▶ [Textauszug]
---
Ein ökonomisch und sozial reglementierendes Zunftwesen und das Vorhandensein einer Stadtmauer hätten größeren Veränderungen in der Stadt einen Riegel vorgeschoben. Erst durch die Schleifung der Befestigungsanlagen und die Abschaffung der Zünfte im Zuge der Napoleonischen Kriege seien diese Hemmnisse überwunden worden. Damit fand auch die traditionelle Teilung in eine protestantische Altstadt und eine katholische Dominsel ein Ende. Eingemeindungen und die Zuwanderung vom Land hätten einen immensen Bevölkerungsanstieg bewirkt, so dass am Vorabend des Ersten Weltkrieges bereits mehr als eine halbe Million Menschen in der Stadt lebten.
---
▶ [Bereitgestellte Daten]
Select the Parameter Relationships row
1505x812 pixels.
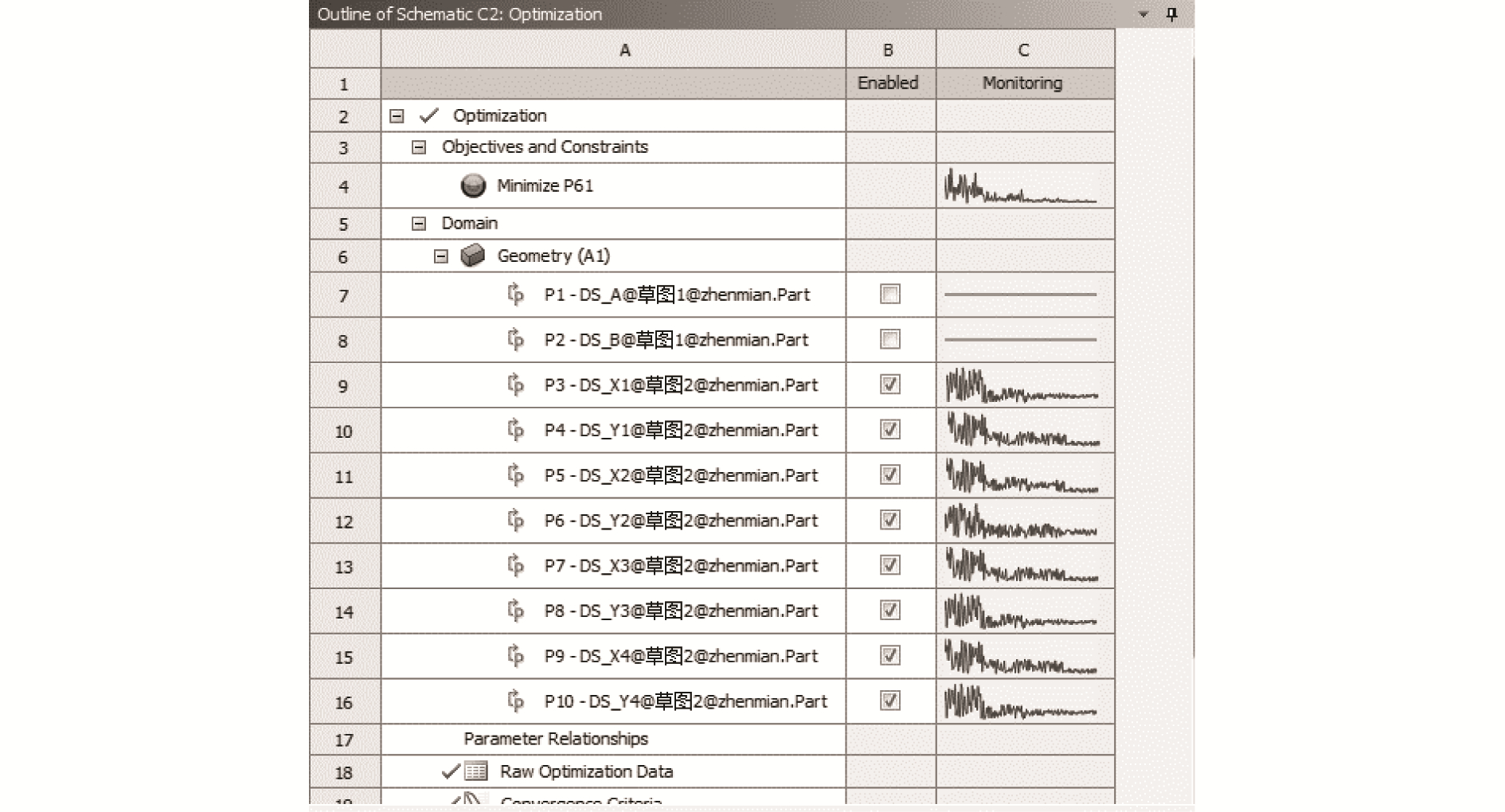click(x=556, y=739)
---
▶ [Aufgabenstellung] Schreiben Sie aus dem Textauszug die Stelle wortgetreu auf, die bei „Ein ökonomisch und“ beginnt und bei „der Stadt lebten.“ endet.

▶ [Antwort]
Ein ökonomisch und sozial reglementierendes Zunftwesen und das Vorhandensein einer Stadtmauer hätten größeren Veränderungen in der Stadt einen Riegel vorgeschoben. Erst durch die Schleifung der Befestigungsanlagen und die Abschaffung der Zünfte im Zuge der Napoleonischen Kriege seien diese Hemmnisse überwunden worden. Damit fand auch die traditionelle Teilung in eine protestantische Altstadt und eine katholische Dominsel ein Ende. Eingemeindungen und die Zuwanderung vom Land hätten einen immensen Bevölkerungsanstieg bewirkt, so dass am Vorabend des Ersten Weltkrieges bereits mehr als eine halbe Million Menschen in der Stadt lebten.